Home sellers remained in the driver’s seat of the Sonoma County real estate market in 2016.
Looking ahead, agents and brokers keep wondering what it will take to get more of them to put their houses on the market in 2017.
A decreasing number of homes for sale last year resulted in higher prices and slightly lower sales, according to The Press Democrat’s month-to-month housing report, compiled by Pacific Union International senior vice president Rick Laws.
As home values kept rising, five of 15 communities tracked by the Multiple Listing Service in the county set new records last year for annual median prices, surpassing old peaks reached in 2005 in the midst of a national real estate bubble.
Four of the five communities have the highest annual median prices in the county: Healdsburg, Sebastopol, Sonoma and west Petaluma. The fifth is the Oakmont senior community in east Santa Rosa.
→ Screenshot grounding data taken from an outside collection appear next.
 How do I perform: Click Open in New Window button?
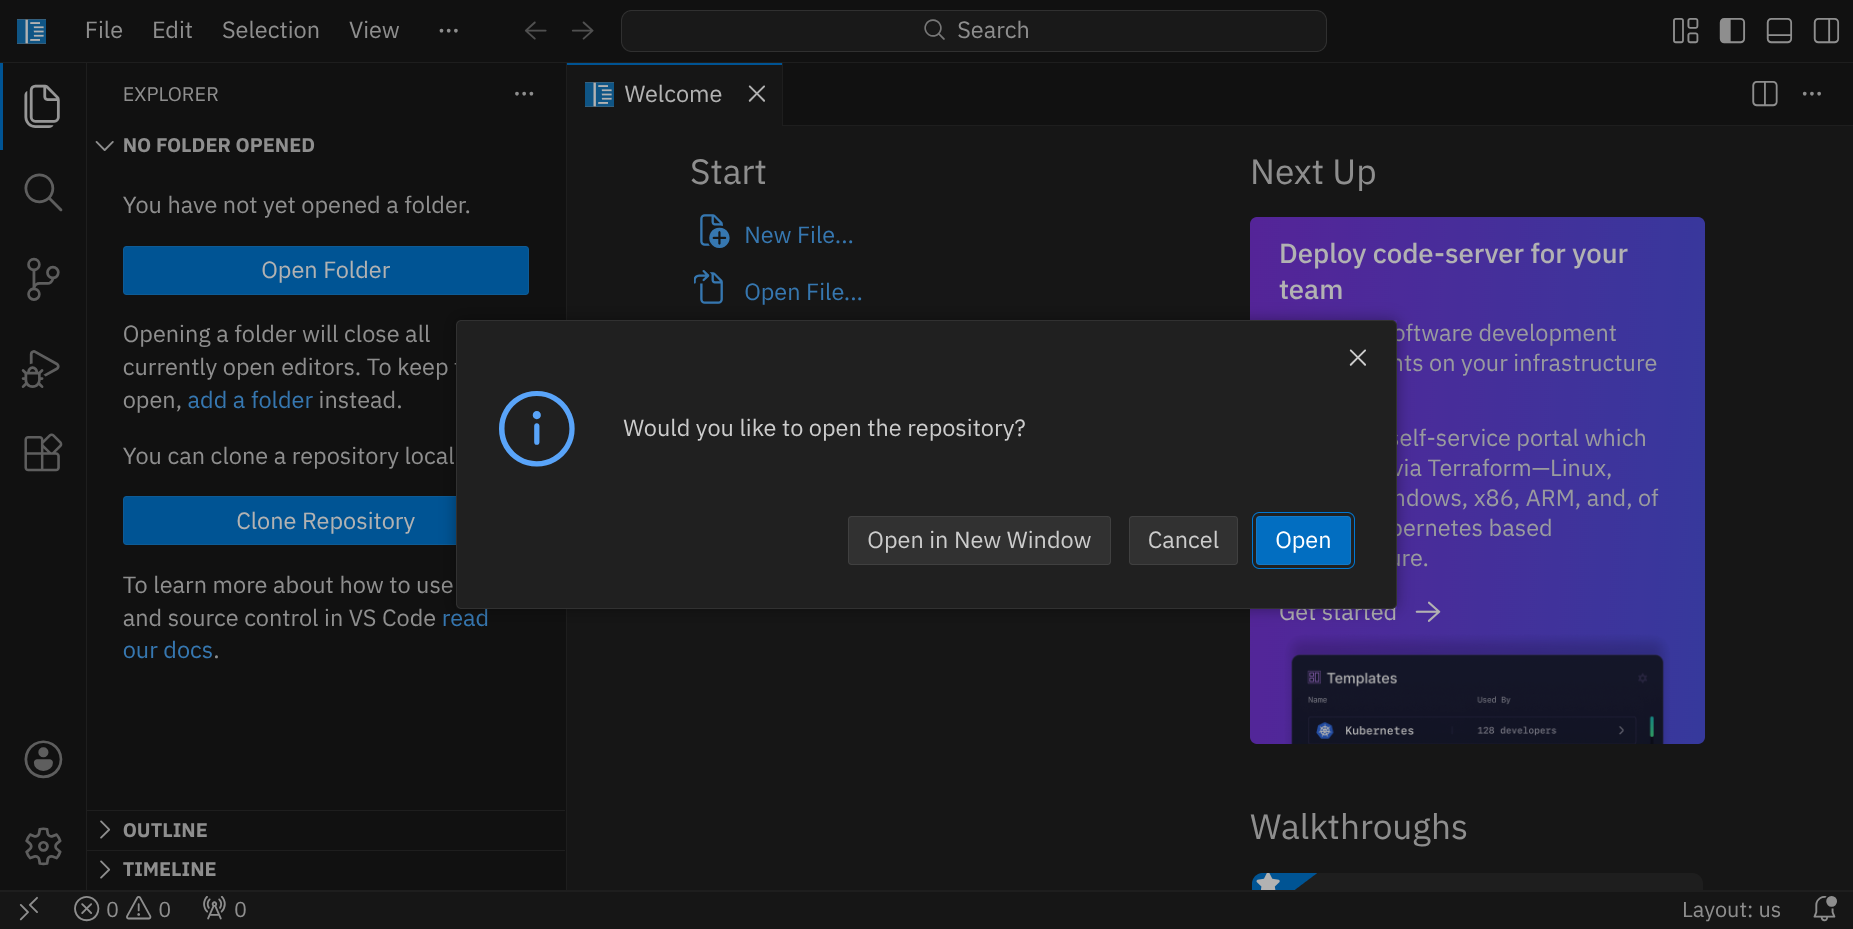coord(978,540)
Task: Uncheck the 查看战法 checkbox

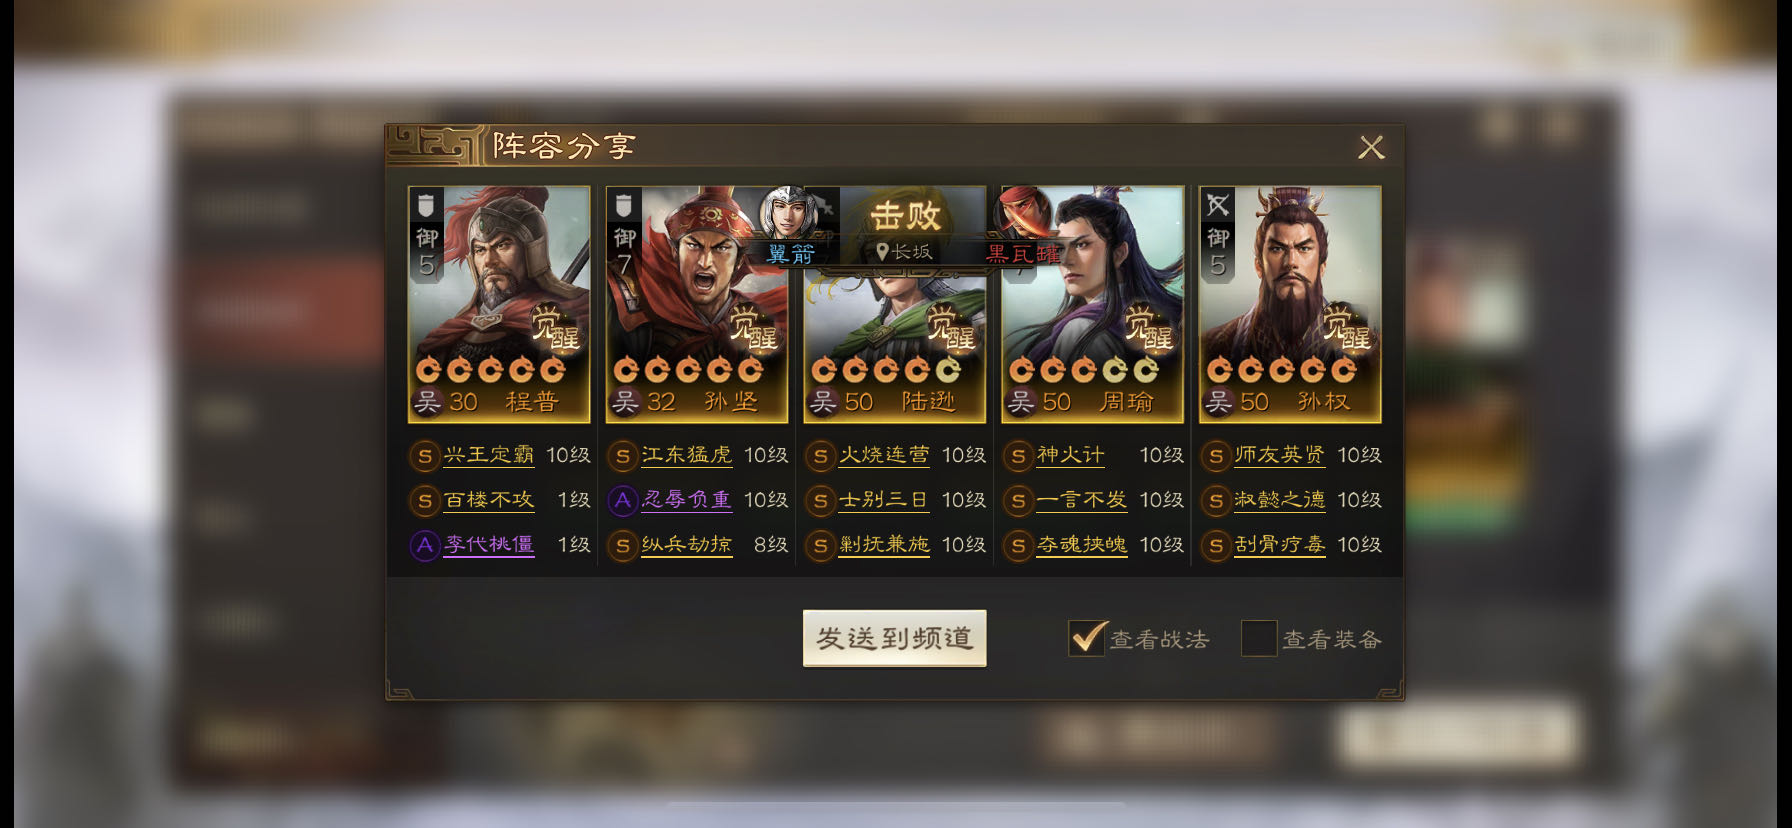Action: coord(1087,637)
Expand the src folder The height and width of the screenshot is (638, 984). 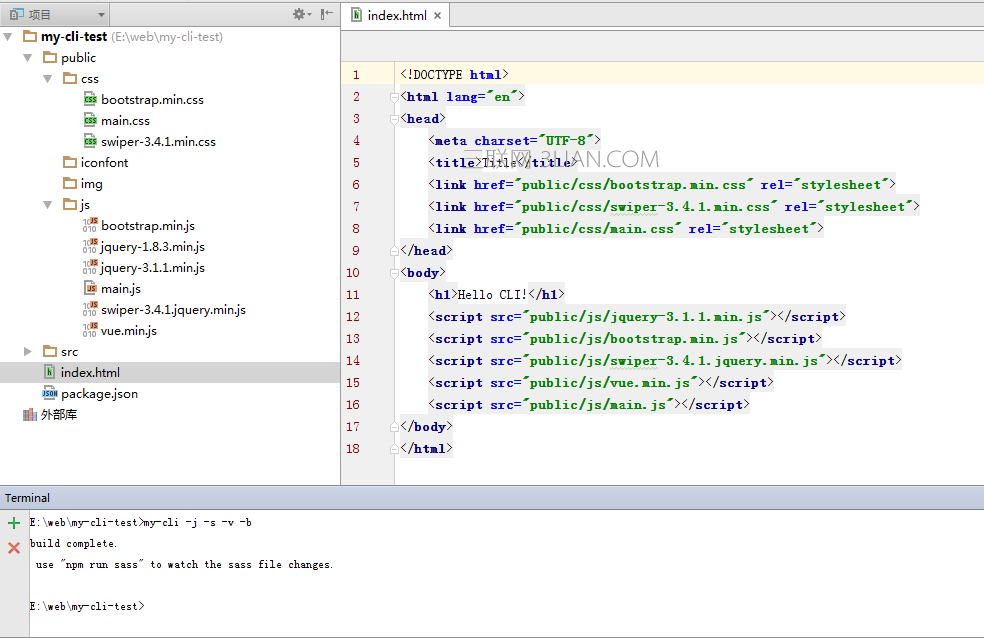(28, 352)
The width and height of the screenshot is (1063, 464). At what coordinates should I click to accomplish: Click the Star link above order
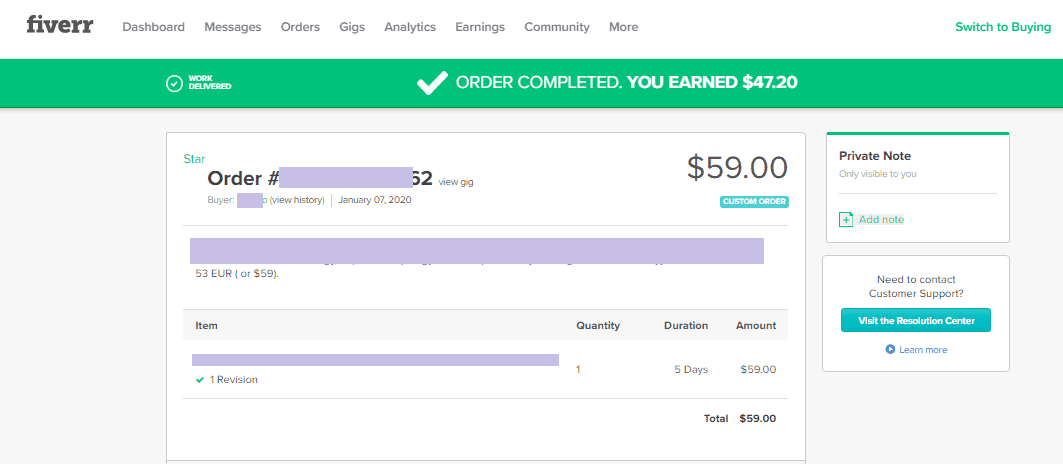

In 2016, buyers purchased 4,663 single-family homes in the county, a decline of nearly 4 percent from a year earlier. Of that number, just 304 sales were completed in December, the lowest volume for the month since 2007, a time when housing prices were in free fall.
Despite the decline in sales, the total value of all houses and condominiums sold in the county rose last year to $3.56 billion. That was an increase of 6 percent over 2015.
The total dollar volume increased because of rising prices. In 2016, the annual median price for single-family homes rose more than 9 percent from a year earlier to $580,000.
Brokers attributed both the county’s lower number of sales and higher prices to the lack of homes on the market. They maintain that the market has plenty of buyers.
“The people are there,” said Grace Lucero, director of investment sales for Vanguard Properties in Healdsburg. “There’s just no inventory.”
The data support that view. Sellers last year placed 5,425 single-family homes on the market as new listings, a decline of 7 percent and the lowest number since Laws began tracking listings in 2009.
In contrast, in 2011 at the bottom of the market, sellers listed 6,700 such homes. The difference is that half the single-family homes sold that year were foreclosures or short sales, the latter being properties sold for less than the amount owed on the mortgage.
In contrast, financially distressed properties made up just 4 percent of last year’s single-family sales.
That there are fewer listings helps explain why the county ended the year with a supply of available homes that would last only 1.6 months at the current pace of sales. The smaller inventory made it difficult last year for buyers to find acceptable homes and to make winning offers for properties, brokers said.
“We’ve stayed in a strong seller’s market,” said Gerrett Snedaker, a partner in Better Homes and Gardens/Wine Country Group, based in Sonoma.
Even so, many prospective sellers seemed reluctant to list their homes for sale. The reason, brokers said, is that in a market with limited selections, those homeowners likely doubted they could can find a suitable replacement property.
The county real estate market has seen five straight years of significant price gains following an unprecedented housing crash.